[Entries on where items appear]
════════
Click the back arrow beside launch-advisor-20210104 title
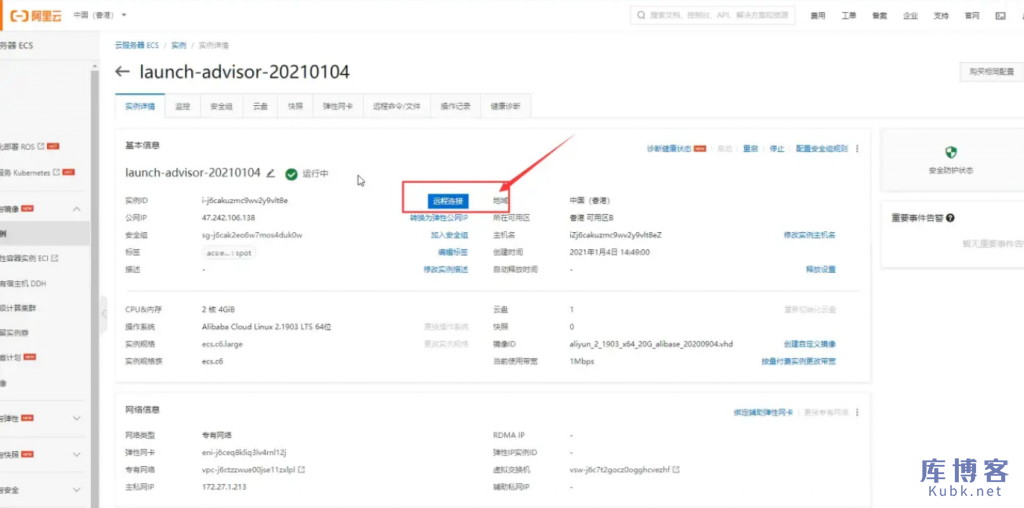Screen dimensions: 1024x508 [x=123, y=72]
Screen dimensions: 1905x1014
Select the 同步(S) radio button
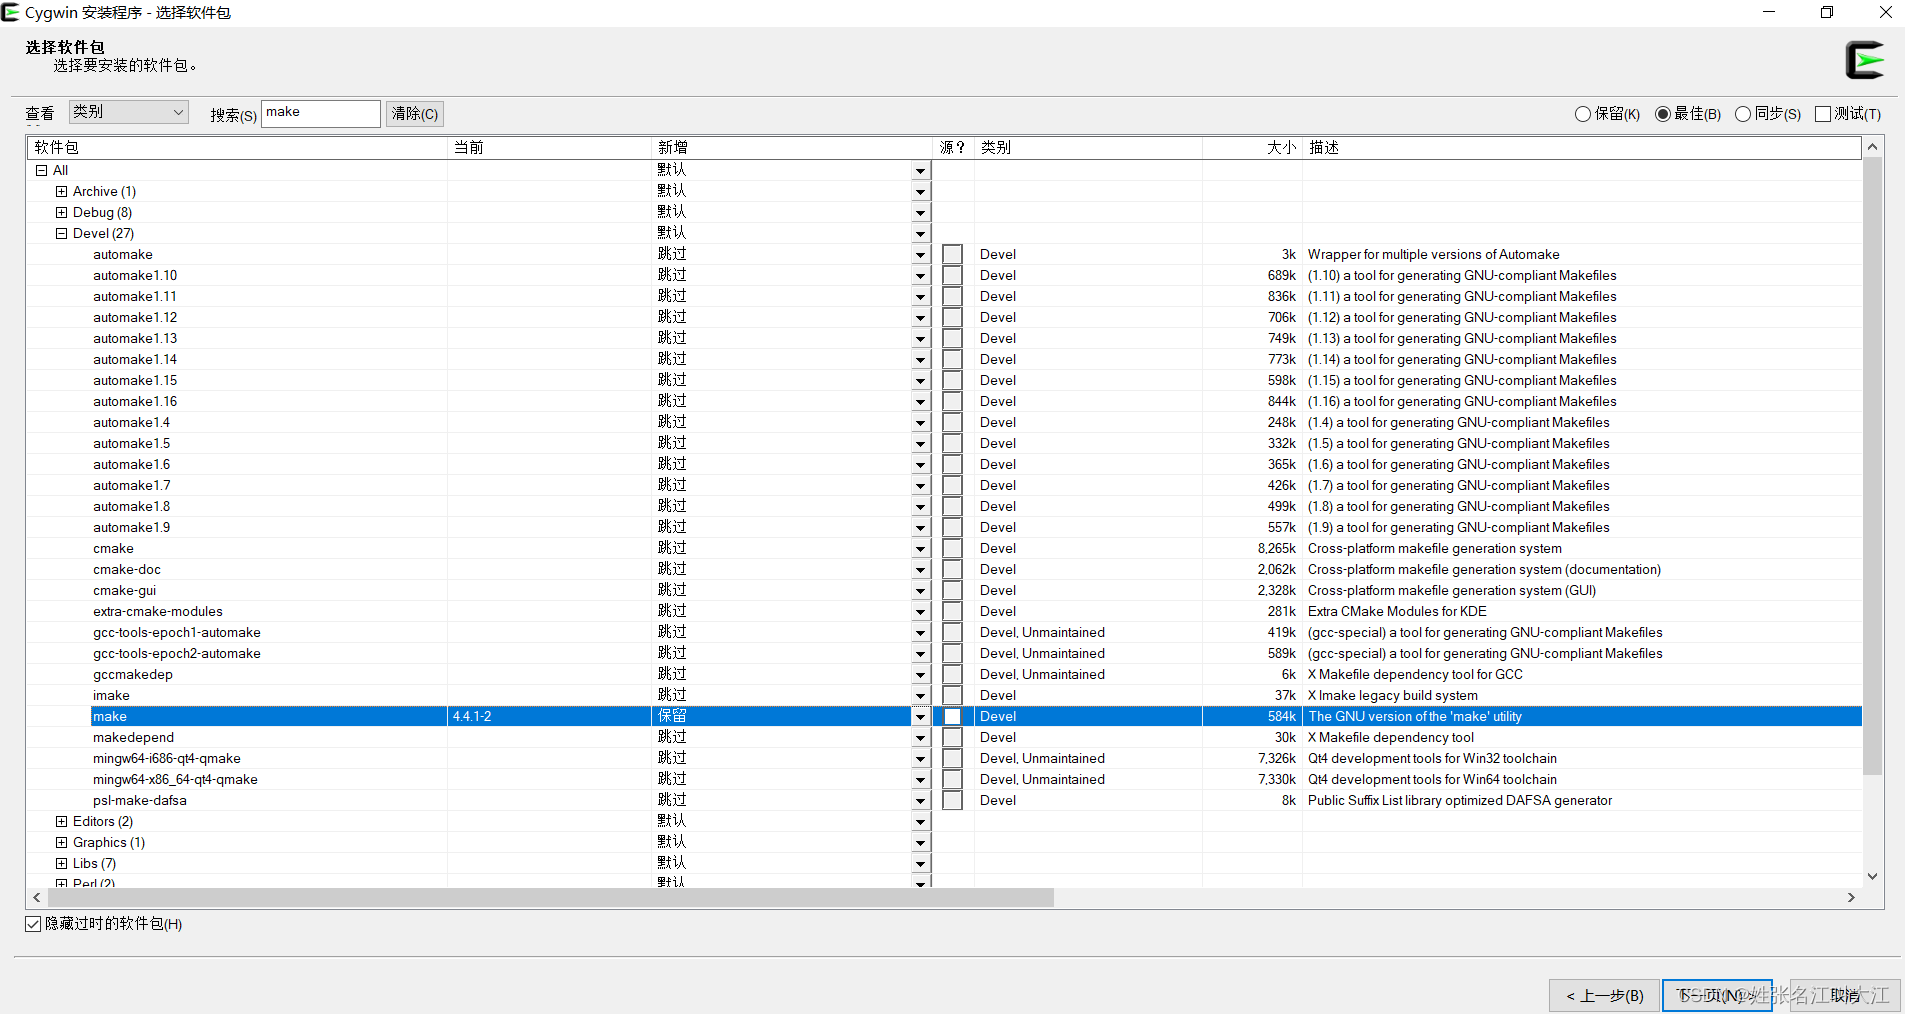(x=1742, y=114)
════════
▶ **Task brief**
Output every line of the rows above as a Markdown table with the columns "Number" and "Text," skipping blank lines and leaving out the pictures.

▶ **Written answer**
| Number | Text |
|---|---|
| 1 | Click the back arrow beside launch-advisor-20210104 title |
| 2 | Screen dimensions: 1024x508 [x=123, y=72] |
| 3 | Screen dimensions: 1905x1014 |
| 4 | Select the 同步(S) radio button |
| 5 | (x=1742, y=114) |